Generally, in this situation, the Hessian of the error function is taken to be related to the covariance matrix by: $$ \sigma^2 H^{-1} = C $$ where $\sigma^2$ is the variance of the residuals.

When no analytical derivatives of the error are available, it is typically impractical to compute the Hessian, so $J^TJ$ is taken as a good approximation.

However, in my case, I've got an analytical J, so it's relatively cheap for me to compute H by finite differencing J.

So, my question is this: Would it be more accurate to approximate H using my exact J and applying the above approximation, or to approximate H by finite differencing J?

Answer 1

GOOD question. First, recall where this approximation $H \approx J^T J$ comes from. Let $(x_i, y_i)$ be your data points, $f(\cdot)$ be your model and $\beta$ be the parameters of your model. Then the objective function of the non-linear least squares problem is $\frac{1}{2} r^T r$ where $r$ is the vector of the residuals, $r_i = y_i - f(x_i, \beta)$. The exact Hessian of the objective function is $H = J^T J + \sum r_i \nabla^2 r_i$. So the error in this approximation is $H - J^T J = \sum r_i \nabla^2 r_i$. It's a good approximation when the residuals, themselves, are small; or when the 2nd derivative of the residuals is small. Linear least squares can be considered a special case where the 2nd derivative of the residuals is zero.

As for finite difference approximation, it is relatively cheap. To compute a central difference, you'll need to evaluate the Jacobian an additional $2n$ times (a forward difference will cost you $n$ additional evaluations, so I wouldn't bother). The error of the central difference approximation is proportional to $\nabla^4 r$ and $h^2$, where $h$ is the step size. The optimal step size is $h \sim \epsilon^\frac{1}{3}$, where $\epsilon$ is machine precision. So unless the derivatives of the residuals are blowing up, it's pretty clear that the finite difference approximation should be a LOT better. I should point out that, while the computation is minimal, the bookkeeping is nontrivial. Each finite difference on the Jacobian will give you one row of the Hessian for each residual. You'll then have to reassemble the Hessian using the formula above.
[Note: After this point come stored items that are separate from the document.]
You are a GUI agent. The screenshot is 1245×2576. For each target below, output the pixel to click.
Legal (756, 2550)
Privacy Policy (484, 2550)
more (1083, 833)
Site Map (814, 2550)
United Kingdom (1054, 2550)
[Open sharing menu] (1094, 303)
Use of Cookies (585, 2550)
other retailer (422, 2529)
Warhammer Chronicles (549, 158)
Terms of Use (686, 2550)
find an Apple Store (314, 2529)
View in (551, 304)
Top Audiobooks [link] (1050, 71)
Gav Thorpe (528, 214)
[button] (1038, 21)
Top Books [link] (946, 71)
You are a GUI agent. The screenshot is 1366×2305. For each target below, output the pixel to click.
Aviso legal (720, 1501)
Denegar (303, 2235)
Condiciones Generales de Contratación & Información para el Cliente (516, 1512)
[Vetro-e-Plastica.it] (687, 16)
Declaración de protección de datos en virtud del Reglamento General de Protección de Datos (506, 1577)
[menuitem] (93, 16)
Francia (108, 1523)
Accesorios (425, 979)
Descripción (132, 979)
There is, however, a 3rd option. If your solver uses a Quasi-Newton method (DFP, BFGS, Bryoden, etc.), it is already approximating the Hessian at each iteration. The approximation can be quite good, as it uses the objective function and gradient values from every iteration. Most solvers will give you access to the final Hessian estimate (or its inverse). If that's an option for you, I would use that as the Hessian estimate. It's already computed and it's probably going to be a pretty good estimate.